→ INSTRUCTIONS TO FOLLOW
Could you rewrite only the stretch of lines from the one containing "Given: Open the three-dot options menu" through the one containing "click(x=656, y=53)", changing "Viewport" to "Display" and keeping everything else unchanged?

→ SUPPLIED DATA
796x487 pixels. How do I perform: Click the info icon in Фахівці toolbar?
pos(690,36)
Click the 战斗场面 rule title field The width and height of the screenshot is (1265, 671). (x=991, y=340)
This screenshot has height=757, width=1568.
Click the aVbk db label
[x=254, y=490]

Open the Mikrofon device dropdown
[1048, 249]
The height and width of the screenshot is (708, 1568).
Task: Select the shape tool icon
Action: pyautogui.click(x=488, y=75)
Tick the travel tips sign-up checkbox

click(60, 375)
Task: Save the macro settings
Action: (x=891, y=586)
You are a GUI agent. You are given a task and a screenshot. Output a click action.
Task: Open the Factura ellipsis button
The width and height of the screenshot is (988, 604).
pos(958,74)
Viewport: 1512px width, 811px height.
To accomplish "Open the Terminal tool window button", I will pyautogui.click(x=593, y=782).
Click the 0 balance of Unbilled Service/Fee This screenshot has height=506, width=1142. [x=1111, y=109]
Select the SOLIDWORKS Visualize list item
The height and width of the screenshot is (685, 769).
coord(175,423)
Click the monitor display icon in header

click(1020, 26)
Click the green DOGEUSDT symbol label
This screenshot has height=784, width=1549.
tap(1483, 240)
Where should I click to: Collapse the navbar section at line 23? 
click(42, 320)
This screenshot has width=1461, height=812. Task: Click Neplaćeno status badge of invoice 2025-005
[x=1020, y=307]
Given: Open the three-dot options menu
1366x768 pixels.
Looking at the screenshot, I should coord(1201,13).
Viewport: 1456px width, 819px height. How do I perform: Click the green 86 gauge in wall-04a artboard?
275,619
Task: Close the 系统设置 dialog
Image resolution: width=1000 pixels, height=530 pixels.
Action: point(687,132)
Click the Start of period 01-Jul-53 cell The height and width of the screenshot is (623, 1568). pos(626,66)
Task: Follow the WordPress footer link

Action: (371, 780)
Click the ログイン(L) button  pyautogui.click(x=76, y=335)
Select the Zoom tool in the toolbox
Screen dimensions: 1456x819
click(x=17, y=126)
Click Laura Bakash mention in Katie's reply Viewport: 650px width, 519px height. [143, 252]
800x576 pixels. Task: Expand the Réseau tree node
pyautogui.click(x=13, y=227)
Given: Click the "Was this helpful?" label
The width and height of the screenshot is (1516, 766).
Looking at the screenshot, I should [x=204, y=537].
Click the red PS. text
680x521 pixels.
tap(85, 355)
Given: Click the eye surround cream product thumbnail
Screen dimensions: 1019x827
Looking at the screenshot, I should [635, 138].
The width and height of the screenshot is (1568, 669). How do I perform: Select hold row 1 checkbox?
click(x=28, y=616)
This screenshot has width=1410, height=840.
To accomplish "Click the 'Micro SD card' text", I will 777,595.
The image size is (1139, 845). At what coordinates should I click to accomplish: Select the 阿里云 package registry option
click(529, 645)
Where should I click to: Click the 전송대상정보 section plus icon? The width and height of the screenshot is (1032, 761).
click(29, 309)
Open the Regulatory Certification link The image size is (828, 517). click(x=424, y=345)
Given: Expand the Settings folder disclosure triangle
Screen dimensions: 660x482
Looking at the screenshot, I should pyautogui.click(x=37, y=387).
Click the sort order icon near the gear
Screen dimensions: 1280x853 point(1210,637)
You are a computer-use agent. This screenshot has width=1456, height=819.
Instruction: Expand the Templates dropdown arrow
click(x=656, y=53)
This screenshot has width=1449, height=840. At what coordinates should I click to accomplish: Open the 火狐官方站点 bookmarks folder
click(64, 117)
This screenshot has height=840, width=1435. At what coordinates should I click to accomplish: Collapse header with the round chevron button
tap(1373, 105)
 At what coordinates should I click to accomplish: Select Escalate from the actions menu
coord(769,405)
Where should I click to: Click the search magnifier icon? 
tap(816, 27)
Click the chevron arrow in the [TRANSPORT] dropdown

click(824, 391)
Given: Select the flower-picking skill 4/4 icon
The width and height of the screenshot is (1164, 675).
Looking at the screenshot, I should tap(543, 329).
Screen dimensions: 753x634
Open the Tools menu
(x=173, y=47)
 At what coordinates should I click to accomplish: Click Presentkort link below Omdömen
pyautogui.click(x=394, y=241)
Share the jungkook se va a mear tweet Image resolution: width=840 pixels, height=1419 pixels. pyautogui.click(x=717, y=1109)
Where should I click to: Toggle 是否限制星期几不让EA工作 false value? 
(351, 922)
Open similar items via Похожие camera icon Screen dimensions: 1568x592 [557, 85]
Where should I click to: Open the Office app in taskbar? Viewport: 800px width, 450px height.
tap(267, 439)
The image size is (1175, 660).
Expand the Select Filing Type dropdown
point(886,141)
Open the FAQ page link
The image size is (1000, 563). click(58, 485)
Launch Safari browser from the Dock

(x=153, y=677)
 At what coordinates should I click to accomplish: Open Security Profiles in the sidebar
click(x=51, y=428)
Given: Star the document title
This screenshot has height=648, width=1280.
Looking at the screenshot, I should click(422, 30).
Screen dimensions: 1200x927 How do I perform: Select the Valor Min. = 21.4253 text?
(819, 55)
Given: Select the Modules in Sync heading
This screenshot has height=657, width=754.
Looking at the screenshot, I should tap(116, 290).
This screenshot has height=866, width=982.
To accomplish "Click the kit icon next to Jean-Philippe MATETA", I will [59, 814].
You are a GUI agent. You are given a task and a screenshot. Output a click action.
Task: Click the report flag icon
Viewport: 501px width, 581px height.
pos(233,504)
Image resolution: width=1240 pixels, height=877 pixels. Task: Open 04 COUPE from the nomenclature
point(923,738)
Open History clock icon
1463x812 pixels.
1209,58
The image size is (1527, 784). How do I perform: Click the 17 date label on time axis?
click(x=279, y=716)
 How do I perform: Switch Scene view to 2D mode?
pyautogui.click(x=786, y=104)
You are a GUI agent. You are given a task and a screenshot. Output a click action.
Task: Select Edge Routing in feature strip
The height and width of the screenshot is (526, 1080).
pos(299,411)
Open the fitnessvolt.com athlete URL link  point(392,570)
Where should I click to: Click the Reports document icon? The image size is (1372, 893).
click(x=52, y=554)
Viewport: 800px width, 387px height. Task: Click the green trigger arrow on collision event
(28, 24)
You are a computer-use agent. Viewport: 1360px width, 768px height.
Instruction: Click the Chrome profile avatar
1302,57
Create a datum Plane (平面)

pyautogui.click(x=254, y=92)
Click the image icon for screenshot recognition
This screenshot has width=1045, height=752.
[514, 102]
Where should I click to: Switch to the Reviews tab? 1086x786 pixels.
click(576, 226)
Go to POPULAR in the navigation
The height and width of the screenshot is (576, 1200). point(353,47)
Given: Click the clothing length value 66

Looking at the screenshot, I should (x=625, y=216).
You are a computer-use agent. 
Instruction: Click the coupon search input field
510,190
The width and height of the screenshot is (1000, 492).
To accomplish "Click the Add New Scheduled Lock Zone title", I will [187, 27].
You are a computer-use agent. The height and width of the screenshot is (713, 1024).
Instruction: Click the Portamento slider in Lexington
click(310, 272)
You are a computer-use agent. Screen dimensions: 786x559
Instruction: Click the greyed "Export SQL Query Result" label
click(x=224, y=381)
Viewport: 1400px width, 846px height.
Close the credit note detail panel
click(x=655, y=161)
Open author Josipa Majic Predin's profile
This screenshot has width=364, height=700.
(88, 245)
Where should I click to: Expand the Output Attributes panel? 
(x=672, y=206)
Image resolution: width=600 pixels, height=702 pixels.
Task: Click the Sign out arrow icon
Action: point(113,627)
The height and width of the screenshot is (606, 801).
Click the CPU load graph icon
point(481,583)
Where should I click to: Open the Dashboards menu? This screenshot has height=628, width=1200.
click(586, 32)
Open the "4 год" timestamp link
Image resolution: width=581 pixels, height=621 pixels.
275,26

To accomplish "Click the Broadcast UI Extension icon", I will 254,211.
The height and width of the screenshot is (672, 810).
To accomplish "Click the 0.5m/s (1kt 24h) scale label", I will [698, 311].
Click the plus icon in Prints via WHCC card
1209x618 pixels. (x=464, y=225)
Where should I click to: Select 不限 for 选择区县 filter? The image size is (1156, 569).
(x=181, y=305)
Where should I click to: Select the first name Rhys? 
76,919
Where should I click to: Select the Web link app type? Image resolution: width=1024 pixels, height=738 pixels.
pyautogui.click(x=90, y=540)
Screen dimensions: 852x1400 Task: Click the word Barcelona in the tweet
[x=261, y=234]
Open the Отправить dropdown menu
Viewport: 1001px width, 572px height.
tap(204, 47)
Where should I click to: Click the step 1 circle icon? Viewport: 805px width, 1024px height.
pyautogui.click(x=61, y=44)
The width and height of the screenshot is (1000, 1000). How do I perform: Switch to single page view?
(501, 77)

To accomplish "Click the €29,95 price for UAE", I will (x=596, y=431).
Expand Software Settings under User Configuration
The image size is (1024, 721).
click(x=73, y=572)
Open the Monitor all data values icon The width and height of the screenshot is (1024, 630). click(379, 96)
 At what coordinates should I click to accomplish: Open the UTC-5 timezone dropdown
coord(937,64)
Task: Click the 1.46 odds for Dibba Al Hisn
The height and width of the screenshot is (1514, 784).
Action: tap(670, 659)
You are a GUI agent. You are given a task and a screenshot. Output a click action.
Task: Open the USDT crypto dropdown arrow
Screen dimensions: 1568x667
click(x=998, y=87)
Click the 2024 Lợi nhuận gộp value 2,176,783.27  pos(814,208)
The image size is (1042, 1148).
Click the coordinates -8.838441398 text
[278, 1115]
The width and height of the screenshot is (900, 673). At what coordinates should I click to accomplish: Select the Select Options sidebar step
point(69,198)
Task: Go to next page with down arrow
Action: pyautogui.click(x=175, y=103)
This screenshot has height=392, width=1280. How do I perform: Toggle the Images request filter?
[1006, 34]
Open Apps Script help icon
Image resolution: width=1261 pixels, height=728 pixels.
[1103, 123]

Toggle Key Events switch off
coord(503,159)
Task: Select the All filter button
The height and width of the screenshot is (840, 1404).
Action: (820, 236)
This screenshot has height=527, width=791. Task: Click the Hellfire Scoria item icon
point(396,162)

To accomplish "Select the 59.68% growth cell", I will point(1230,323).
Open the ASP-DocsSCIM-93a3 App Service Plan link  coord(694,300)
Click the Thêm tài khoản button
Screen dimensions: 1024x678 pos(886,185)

→ OUTPUT FOR THIS EXERCISE
Given: Open the three-dot options menu
1366x768 pixels.
Looking at the screenshot, I should coord(1201,13).
Display: 1456px width, 819px height. How do I perform: Click the green 86 gauge in wall-04a artboard?
275,619
Task: Close the 系统设置 dialog
Image resolution: width=1000 pixels, height=530 pixels.
Action: point(687,132)
Click the Start of period 01-Jul-53 cell The height and width of the screenshot is (623, 1568). pos(626,66)
Task: Follow the WordPress footer link

Action: (371, 780)
Click the ログイン(L) button  pyautogui.click(x=76, y=335)
Select the Zoom tool in the toolbox
Screen dimensions: 1456x819
click(x=17, y=126)
Click Laura Bakash mention in Katie's reply Display: 650px width, 519px height. [143, 252]
800x576 pixels. Task: Expand the Réseau tree node
pyautogui.click(x=13, y=227)
Given: Click the "Was this helpful?" label
The width and height of the screenshot is (1516, 766).
Looking at the screenshot, I should [x=204, y=537].
Click the red PS. text
680x521 pixels.
tap(85, 355)
Given: Click the eye surround cream product thumbnail
Screen dimensions: 1019x827
Looking at the screenshot, I should [635, 138].
The width and height of the screenshot is (1568, 669). How do I perform: Select hold row 1 checkbox?
click(x=28, y=616)
This screenshot has width=1410, height=840.
To accomplish "Click the 'Micro SD card' text", I will 777,595.
The image size is (1139, 845). At what coordinates should I click to accomplish: Select the 阿里云 package registry option
click(529, 645)
Where should I click to: Click the 전송대상정보 section plus icon? The width and height of the screenshot is (1032, 761).
click(29, 309)
Open the Regulatory Certification link The image size is (828, 517). click(x=424, y=345)
Given: Expand the Settings folder disclosure triangle
Screen dimensions: 660x482
Looking at the screenshot, I should pyautogui.click(x=37, y=387).
Click the sort order icon near the gear
Screen dimensions: 1280x853 point(1210,637)
You are a computer-use agent. This screenshot has width=1456, height=819.
Instruction: Expand the Templates dropdown arrow
click(x=656, y=53)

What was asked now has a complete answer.